Alex Kirpatrick to join Alda Center, SoCJ as postdoctoral fellow
Alex Kirkpatrick (they/them) will be a postdoctoral fellow in communicating statistics at the Alda Center for Communicating Science and the School of Communication and Journalism, effective this summer. Kirkpatrick’s work focuses on how the public understands potential risks related to new scientific discoveries, including vaccines and artificial intelligence, and how misinformation affects those perceptions.
They come to Stony Brook from Washington State’s Edward R. Murrow School of Communication, where they have been conducting original research as well as designing and teaching various communication courses.
“Alex brings a truly interdisciplinary understanding to science communication and how information sharing impacts the world around us,” said Laura Lindenfeld, dean of the School of Communication and Journalism and executive director of the Alda Center for Communicating Science. “New scientific discoveries raise complex and sometimes fraught questions. Work like Alex’s can help scientists and science communicators better understand those questions and concerns. Therefore, we are better able to help people navigate new information and make decisions that are right for them and their families.”

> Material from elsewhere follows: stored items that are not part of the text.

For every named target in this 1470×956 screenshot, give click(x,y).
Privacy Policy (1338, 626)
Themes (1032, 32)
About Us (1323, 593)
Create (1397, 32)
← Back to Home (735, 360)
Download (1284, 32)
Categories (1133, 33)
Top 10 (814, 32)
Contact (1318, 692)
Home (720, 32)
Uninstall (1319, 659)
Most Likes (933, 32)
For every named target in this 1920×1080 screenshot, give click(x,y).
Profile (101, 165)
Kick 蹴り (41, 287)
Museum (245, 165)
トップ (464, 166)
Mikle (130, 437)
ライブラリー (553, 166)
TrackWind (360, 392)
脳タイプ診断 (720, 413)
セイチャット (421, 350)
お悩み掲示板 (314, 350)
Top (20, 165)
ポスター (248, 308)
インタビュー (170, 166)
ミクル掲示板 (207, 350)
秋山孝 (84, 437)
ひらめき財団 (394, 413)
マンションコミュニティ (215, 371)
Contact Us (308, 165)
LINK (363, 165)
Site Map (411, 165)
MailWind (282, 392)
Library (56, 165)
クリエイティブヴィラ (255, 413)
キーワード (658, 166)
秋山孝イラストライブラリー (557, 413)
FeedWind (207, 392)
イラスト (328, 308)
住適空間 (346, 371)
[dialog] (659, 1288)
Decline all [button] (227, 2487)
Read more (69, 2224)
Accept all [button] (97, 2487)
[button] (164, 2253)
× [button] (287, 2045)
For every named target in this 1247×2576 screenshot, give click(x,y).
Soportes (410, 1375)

As a postdoctoral fellow, Kirkpatrick will work with the faculty at the Alda Center and School to develop and test science communication academic and professional development programs, and to contribute to the fast-growing body of research in science communication and risk. They will also support a growing partnership between the Alda Center and the Leverhulme Research Centre for Forensic Science at the University of Dundee, Scotland. This relationship focuses specifically on understanding and developing science and statistical communication in the explanation of forensic science to legal communities and the public. Alex’s post is funded through the Leverhulme Research Centre with funding from the David and Claudia Harding foundation.
“I am delighted to welcome Alex to our partnership with the Alda Center. The work that they will undertake is of vital importance to the ability of experts to communicate their findings to the public who sit on juries,” said Niamh Nic Daeid, director of the Leverhulme Research Centre for Forensic Science at the University of Dundee. “Making decisions can only be effective when we understand both the science and what it means in the context of the narrative framework of the circumstances of a case. Alex’s work will help experts communicate this understanding.”
Kirkpatrick wrote two peer-reviewed book chapters and presented their work in nearly a dozen academic conferences. Their research in science communication, risk perception and misinformation, among other topics, has appeared in several journals including Communication Studies, Public Understanding of Science and the Journal of Risk Research.
Kirkpatrick has a bachelor’s degree in physics, astrophysics and cosmology from Lancaster University, a master’s in science communication from the University of the West of England, and a PhD in communication from Washington State University.